エッセイと超短編

 気がつけば、この日誌を更新することもなく、ほとんど丸一年がすぎた。

 その間、森見登美彦氏はいつものように執筆に難渋し、巨大な暗礁に乗り上げていた。あまりに難渋するので、「もうずっとこの暗礁に住みついてやろうか!」と捨て鉢なことを思っていたが、なんとか『シャーロック・ホームズの凱旋』は完成し、来年一月二十二日に発売予定である。またしても怪作になったが、そんなことはもう心底どうでもいい。完成するならなんでもいい。完成こそ正義である。

 あまりにも長く孤立した暗礁で暮らしていたので(なにしろコロナ禍の始まる前から書いていた)、森見登美彦氏の魂はまだ「ヴィクトリア朝京都」から現実世界へと完全には戻ってきていない。しばらくはリハビリの日々が続くだろう。とりあえずは温かな鍋料理をどっさり食べて、英気を養わねばならない。

 そんなことはともかく、お知らせが二つある。

 ポプラ文庫『わたしの名店』(12月5日発売予定)に、登美彦氏のエッセイ「夏の夜を味わう山上レストラン」が収録される。
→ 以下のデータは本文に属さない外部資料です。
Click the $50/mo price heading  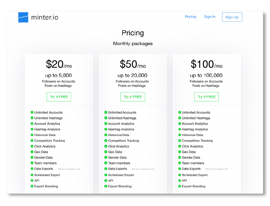(133, 64)
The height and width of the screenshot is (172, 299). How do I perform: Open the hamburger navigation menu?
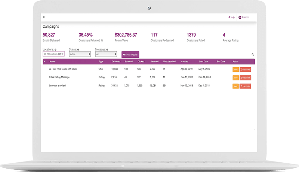[x=44, y=17]
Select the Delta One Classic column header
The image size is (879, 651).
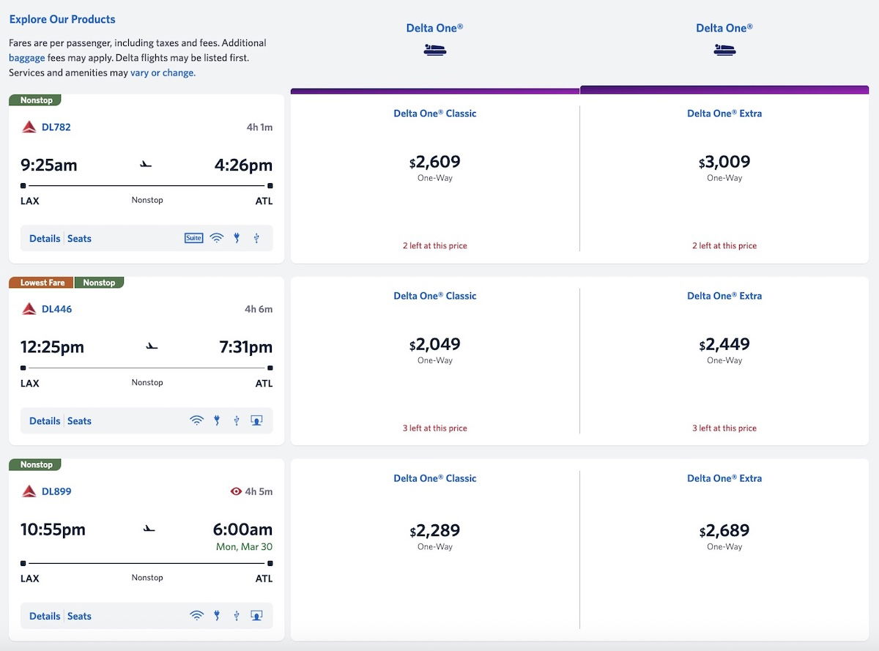(434, 114)
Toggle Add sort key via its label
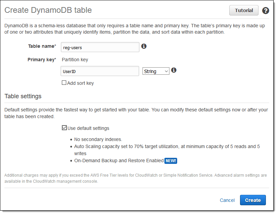Viewport: 277px width, 214px height. [80, 83]
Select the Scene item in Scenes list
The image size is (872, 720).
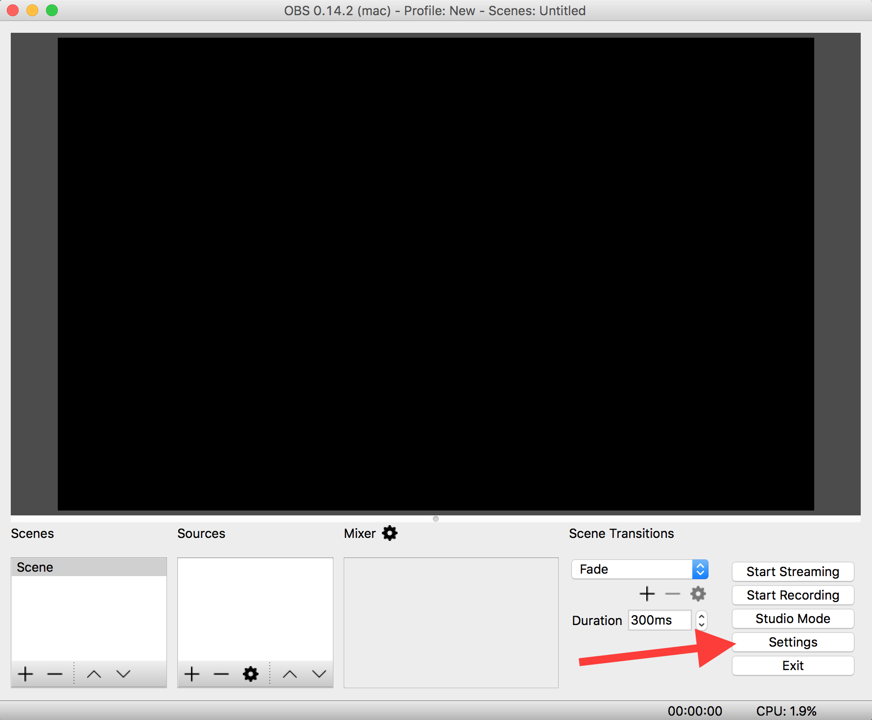[x=88, y=567]
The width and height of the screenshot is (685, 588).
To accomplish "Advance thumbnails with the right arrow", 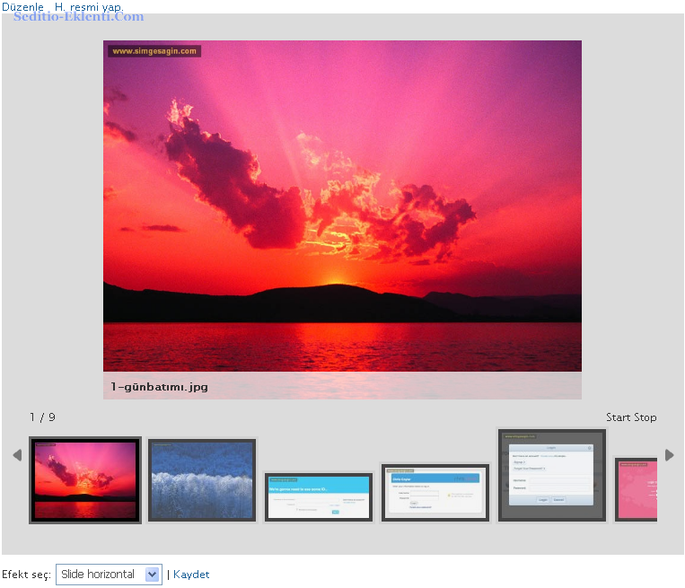I will [x=669, y=455].
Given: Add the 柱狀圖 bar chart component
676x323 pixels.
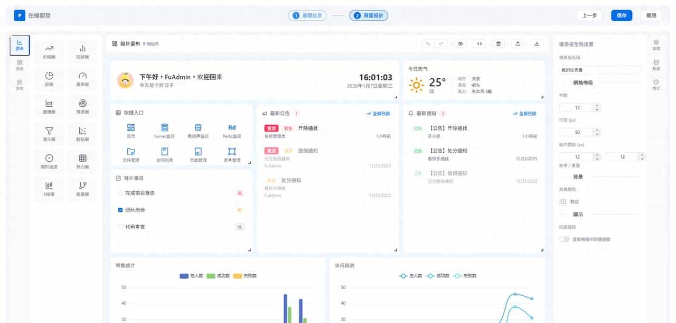Looking at the screenshot, I should [x=82, y=51].
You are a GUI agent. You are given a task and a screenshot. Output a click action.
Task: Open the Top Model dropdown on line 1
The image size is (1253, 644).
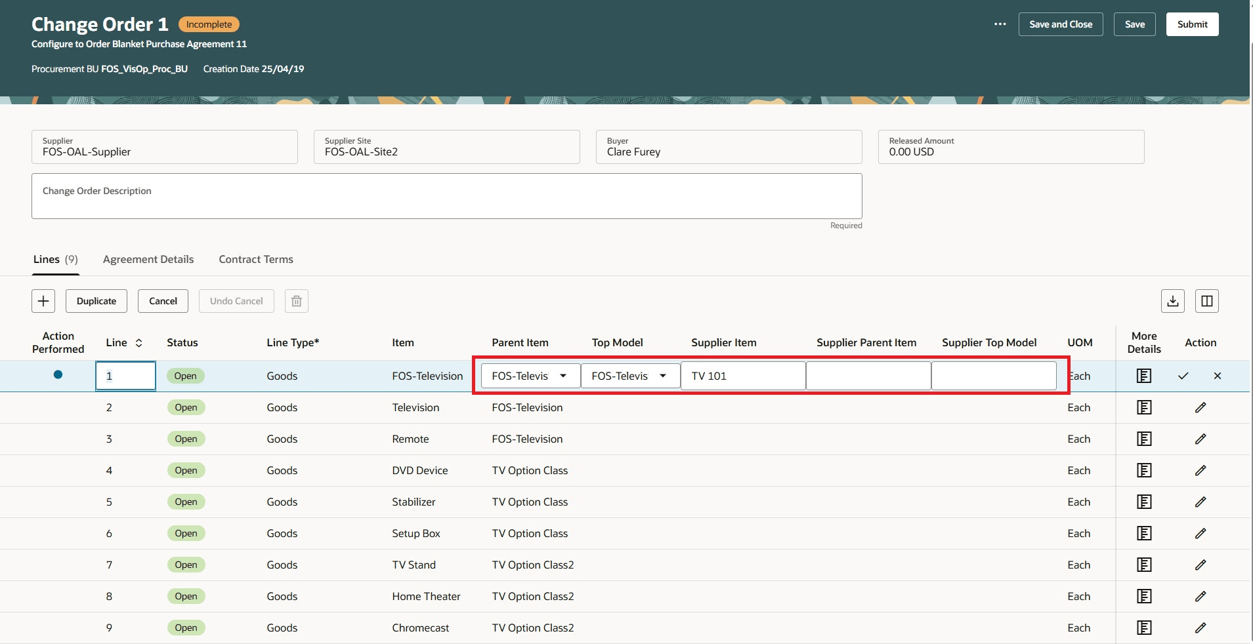click(663, 376)
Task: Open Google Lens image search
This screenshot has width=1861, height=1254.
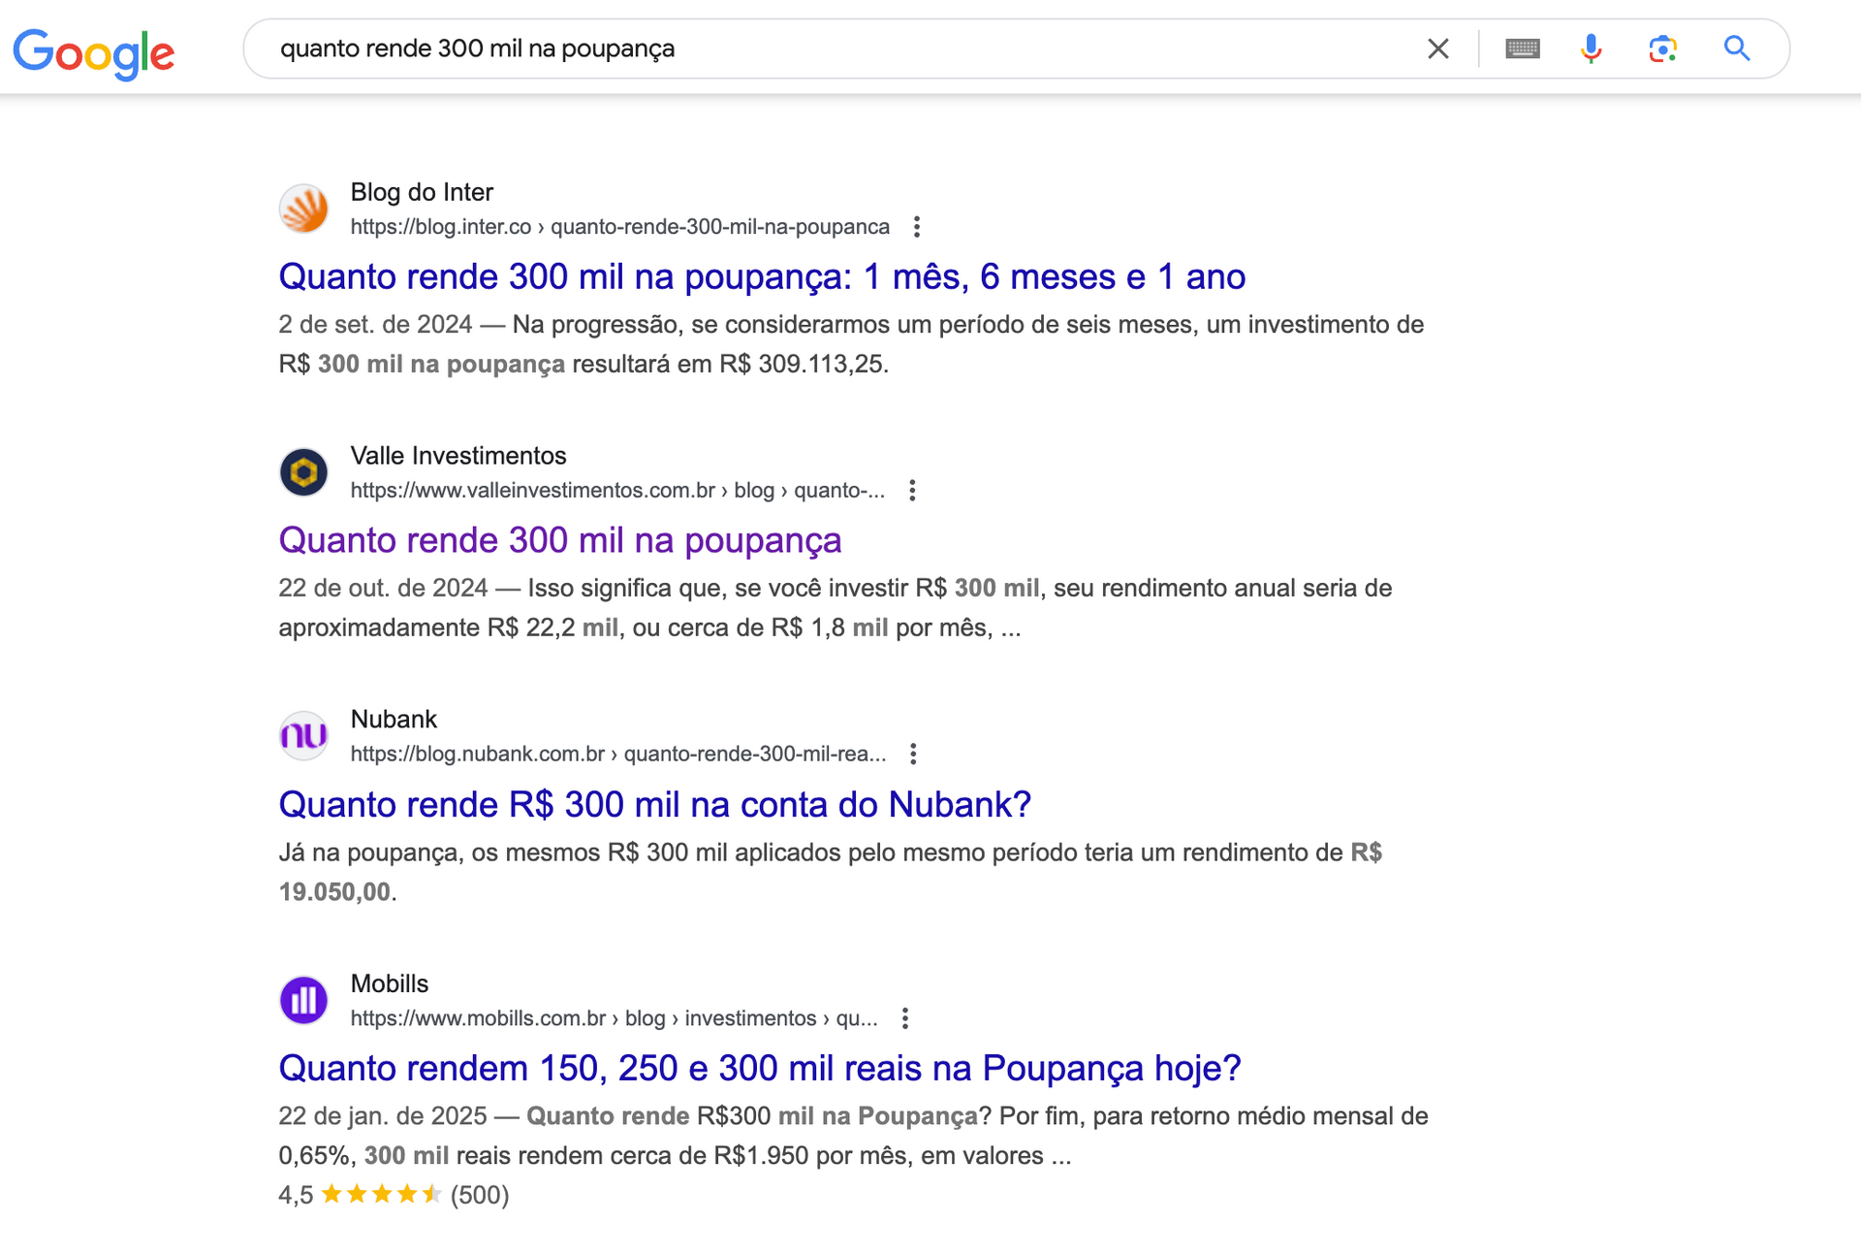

また、小学館文庫『超短編!大どんでん返しSpecial」』(12月6日発売予定)に、登美彦氏の超短編「新釈『蜘蛛の糸』」が収録される。どちらも短めの作品を集めた読みやすいアンソロジーであり、眠る前に布団の中でチョコッと読むとか、電車の待ち時間にチョコッと読むとか、じつにイイカンジの本ではないだろうか。

 こういうものをノンビリ読みながら、年明け刊行の『シャーロック・ホームズの凱旋』をお待ちいただければ幸甚である。